En France, le gouvernement a affirmé qu’il n’existe pas de risque de pénurie de carburant malgré les tensions au Moyen-Orient. L’exécutif a tenu ces propos ce jeudi 30 avril 2026, dans un contexte de hausse des inquiétudes sur les marchés de l’énergie. La porte-parole du gouvernement et ministre chargée de l’Énergie, Maud Bregeon, a indiqué que seulement 4 % des stations-service rencontrent des difficultés d’approvisionnement. Elle a précisé que ce niveau reste habituel et ne traduit pas une situation de crise.
Les autorités ont également mis en avant l’existence de stocks stratégiques importants. La France dispose d’environ 100 millions de barils en réserve, soit plus de trois mois de consommation. À ce stade, moins de 2 % de ces stocks ont été utilisés, un volume jugé limité par le gouvernement.

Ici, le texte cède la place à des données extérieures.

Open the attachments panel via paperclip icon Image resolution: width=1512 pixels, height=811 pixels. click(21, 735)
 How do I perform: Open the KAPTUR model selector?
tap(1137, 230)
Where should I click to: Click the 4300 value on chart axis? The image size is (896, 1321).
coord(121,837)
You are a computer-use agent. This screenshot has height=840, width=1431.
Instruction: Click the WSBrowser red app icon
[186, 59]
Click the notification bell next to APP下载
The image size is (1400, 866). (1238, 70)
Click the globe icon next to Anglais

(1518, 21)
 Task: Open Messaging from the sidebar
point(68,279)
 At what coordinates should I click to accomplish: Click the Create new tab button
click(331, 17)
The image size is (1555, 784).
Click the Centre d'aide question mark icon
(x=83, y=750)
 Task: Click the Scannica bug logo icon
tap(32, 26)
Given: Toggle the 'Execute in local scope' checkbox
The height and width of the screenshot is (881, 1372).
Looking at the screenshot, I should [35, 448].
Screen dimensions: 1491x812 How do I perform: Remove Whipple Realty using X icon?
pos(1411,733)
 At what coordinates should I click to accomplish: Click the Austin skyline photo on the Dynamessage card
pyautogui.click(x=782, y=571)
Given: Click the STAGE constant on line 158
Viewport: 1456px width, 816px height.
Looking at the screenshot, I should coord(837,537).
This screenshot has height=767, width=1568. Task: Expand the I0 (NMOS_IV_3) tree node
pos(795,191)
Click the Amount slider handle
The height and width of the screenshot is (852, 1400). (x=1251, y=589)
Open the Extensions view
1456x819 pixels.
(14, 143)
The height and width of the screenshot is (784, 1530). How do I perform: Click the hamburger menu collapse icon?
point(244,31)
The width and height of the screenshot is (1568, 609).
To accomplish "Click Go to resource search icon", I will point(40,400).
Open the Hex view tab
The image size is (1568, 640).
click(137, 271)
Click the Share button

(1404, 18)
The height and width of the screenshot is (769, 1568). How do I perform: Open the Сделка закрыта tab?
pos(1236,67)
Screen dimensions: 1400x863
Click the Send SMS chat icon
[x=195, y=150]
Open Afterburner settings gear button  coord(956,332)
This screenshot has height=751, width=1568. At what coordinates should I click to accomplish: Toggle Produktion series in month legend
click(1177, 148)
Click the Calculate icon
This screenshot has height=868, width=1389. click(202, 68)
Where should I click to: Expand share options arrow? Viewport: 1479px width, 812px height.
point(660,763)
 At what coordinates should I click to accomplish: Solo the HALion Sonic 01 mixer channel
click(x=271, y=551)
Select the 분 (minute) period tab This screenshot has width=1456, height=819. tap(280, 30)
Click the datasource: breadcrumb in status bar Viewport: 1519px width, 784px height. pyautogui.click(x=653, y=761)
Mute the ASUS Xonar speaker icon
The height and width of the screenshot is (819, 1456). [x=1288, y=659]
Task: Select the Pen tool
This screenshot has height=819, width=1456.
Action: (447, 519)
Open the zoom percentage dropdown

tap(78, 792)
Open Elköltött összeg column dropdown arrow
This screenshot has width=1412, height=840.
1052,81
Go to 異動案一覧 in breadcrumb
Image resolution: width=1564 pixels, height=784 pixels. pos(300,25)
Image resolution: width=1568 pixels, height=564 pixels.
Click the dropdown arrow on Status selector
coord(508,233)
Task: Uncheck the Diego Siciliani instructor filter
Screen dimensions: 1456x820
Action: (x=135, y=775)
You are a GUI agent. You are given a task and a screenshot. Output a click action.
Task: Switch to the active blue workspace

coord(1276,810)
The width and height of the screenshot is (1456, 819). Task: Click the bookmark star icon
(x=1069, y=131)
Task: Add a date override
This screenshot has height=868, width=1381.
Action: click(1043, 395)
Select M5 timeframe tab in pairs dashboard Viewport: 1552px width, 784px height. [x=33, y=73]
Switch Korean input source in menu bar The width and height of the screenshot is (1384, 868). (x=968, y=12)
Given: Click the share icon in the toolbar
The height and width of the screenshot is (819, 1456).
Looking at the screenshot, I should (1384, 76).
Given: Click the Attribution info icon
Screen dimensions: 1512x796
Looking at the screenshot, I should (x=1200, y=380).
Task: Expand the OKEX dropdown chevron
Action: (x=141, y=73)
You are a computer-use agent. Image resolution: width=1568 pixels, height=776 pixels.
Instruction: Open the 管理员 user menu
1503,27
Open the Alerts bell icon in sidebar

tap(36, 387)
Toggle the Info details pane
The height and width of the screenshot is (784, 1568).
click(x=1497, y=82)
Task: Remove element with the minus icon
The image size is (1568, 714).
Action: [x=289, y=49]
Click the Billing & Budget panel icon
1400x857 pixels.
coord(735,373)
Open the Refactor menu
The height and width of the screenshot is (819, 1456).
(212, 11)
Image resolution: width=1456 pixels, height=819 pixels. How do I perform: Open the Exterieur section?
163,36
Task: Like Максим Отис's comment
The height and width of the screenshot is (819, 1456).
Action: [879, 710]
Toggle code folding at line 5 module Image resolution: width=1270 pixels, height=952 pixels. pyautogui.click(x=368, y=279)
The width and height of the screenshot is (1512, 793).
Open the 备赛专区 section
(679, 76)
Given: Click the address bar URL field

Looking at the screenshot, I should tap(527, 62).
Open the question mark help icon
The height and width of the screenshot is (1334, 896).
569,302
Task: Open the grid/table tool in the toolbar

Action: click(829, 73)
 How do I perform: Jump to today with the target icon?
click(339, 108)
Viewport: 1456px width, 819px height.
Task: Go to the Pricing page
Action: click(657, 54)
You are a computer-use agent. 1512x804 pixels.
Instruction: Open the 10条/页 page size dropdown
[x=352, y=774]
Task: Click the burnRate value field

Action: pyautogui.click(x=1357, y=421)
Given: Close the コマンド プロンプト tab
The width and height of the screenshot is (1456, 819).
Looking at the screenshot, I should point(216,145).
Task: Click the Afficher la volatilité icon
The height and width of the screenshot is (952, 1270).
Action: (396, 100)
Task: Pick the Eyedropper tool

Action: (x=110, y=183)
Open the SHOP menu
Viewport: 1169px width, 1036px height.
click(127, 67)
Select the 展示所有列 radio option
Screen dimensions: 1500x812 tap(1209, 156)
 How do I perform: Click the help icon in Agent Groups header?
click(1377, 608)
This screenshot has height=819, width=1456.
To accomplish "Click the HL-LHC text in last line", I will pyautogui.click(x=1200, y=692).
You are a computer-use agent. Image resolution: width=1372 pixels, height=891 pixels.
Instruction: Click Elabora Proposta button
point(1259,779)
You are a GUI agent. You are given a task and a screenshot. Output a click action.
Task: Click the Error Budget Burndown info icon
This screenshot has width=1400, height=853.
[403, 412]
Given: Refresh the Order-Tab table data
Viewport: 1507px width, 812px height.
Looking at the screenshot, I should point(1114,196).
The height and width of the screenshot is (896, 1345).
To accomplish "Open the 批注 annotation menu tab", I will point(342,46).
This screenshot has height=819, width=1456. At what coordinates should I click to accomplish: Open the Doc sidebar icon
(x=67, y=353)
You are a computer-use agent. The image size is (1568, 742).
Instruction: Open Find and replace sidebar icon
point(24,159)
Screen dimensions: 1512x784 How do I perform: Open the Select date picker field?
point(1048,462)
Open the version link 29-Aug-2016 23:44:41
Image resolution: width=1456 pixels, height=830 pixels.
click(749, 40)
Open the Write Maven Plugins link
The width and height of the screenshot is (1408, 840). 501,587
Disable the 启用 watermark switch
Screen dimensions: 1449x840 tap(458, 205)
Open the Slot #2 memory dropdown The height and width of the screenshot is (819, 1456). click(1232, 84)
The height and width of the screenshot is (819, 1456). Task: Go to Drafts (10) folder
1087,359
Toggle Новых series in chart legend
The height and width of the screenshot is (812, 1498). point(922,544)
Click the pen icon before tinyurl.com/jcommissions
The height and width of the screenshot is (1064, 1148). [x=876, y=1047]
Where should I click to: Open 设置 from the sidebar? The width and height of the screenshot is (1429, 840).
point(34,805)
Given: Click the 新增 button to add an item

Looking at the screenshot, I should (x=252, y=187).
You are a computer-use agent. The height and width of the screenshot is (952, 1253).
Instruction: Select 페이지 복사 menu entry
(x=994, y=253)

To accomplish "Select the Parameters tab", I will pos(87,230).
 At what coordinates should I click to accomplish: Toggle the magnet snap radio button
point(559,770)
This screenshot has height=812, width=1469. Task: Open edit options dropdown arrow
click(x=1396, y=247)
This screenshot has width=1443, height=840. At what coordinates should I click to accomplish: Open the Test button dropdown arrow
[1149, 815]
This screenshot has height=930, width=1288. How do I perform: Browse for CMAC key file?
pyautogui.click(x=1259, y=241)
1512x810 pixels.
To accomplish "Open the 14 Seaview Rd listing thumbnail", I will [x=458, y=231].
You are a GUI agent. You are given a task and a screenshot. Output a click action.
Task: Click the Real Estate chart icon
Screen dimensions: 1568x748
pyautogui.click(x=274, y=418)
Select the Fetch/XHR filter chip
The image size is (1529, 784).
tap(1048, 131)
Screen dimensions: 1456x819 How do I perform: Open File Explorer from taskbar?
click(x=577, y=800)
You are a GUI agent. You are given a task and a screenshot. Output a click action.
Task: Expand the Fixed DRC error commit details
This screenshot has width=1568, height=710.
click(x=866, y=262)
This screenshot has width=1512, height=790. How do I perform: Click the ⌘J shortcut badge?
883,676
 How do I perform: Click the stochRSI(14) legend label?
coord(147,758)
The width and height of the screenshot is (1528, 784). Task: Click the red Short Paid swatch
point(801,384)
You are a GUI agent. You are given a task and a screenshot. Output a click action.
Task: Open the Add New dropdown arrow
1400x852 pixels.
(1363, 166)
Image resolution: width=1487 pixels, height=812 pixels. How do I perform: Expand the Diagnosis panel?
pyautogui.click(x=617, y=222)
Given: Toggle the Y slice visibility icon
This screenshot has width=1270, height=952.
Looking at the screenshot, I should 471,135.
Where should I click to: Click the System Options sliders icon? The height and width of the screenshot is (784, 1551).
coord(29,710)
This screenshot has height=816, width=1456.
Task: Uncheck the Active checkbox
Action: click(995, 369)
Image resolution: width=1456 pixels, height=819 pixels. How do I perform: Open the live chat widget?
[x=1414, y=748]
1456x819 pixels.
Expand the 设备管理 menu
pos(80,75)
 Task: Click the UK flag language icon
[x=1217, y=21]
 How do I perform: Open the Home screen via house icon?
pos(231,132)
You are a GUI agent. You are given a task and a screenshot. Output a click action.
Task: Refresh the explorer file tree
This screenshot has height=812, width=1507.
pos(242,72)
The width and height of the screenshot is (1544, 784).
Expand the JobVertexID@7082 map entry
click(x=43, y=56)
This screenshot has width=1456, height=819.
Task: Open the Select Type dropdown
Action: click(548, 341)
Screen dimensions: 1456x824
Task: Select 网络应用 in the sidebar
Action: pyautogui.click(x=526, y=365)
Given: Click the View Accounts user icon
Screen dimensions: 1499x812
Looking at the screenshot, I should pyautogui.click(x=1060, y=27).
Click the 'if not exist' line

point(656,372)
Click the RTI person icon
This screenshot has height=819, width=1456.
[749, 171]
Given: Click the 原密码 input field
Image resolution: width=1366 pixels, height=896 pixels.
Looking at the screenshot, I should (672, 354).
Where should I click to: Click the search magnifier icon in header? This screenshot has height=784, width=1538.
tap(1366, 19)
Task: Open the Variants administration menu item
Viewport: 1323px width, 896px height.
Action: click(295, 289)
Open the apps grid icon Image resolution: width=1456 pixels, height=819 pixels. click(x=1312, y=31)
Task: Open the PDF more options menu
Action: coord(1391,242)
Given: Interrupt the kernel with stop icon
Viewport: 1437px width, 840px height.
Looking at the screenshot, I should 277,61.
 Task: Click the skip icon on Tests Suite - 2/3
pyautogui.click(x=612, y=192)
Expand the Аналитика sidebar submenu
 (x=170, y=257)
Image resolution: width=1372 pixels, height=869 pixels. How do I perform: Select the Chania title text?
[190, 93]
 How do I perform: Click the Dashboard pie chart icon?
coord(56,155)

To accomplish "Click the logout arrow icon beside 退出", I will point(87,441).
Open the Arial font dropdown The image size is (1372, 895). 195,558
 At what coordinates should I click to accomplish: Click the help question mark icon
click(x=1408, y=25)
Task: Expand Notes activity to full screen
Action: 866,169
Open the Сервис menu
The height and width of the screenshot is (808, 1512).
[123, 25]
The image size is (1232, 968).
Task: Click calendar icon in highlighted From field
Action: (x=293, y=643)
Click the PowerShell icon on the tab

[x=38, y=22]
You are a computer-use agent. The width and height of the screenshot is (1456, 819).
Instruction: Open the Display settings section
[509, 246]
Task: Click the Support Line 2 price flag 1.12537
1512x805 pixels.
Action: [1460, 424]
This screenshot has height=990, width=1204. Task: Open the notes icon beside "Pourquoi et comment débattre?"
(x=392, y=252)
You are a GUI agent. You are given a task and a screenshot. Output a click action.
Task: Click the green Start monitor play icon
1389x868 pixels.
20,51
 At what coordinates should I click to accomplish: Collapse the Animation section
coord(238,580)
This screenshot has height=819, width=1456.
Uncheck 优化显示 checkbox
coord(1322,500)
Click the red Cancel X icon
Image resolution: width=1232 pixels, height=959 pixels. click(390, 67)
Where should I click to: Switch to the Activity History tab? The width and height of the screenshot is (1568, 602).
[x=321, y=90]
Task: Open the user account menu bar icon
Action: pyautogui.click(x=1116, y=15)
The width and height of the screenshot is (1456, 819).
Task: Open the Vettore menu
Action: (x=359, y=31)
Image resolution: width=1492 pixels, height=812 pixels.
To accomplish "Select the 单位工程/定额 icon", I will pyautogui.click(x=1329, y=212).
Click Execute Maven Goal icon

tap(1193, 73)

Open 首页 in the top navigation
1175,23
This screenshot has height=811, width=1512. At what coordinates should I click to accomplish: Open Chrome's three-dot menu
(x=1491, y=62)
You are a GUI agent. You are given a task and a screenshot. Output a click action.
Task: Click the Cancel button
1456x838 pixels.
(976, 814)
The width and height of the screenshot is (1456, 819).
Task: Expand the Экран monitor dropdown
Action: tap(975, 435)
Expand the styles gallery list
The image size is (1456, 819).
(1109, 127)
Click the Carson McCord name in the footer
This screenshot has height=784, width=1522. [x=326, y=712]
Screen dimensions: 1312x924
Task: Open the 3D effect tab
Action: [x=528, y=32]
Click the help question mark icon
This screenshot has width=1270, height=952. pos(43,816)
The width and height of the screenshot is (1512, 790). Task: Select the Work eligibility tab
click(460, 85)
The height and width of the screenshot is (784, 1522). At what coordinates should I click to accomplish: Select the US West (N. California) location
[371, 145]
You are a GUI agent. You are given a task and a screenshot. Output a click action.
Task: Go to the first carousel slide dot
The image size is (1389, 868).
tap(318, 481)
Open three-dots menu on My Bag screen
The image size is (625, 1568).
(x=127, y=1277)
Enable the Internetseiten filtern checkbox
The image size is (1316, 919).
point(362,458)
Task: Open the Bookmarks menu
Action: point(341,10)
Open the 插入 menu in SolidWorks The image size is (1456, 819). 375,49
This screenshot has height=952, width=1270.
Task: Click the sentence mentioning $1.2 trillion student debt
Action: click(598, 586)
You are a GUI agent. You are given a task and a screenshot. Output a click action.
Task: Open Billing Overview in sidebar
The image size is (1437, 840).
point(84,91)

Dans le même temps, l’exécutif a demandé au groupe TotalEnergies de prolonger le plafonnement des prix des carburants. Le gouvernement a insisté sur la nécessité de maintenir ce dispositif afin de protéger le pouvoir d’achat des ménages.
La ministre a aussi averti que les effets du conflit international pourraient se prolonger sur les prix, même en cas d’apaisement rapide. Elle a souligné que les marchés de l’énergie réagissent avec retard aux évolutions géopolitiques.
TotalEnergies a, de son côté, défendu ses résultats financiers, marqués par une forte hausse de ses bénéfices au premier trimestre. Le groupe a mis en avant ses investissements mondiaux et ses engagements dans la transition énergétique.
Le débat sur les « superprofits » a été relancé, certains responsables politiques appelant à une redistribution partielle des gains réalisés dans un contexte de prix élevés. Le groupe rappelle toutefois qu’il contribue déjà à l’effort fiscal et au plafonnement des prix à la pompe.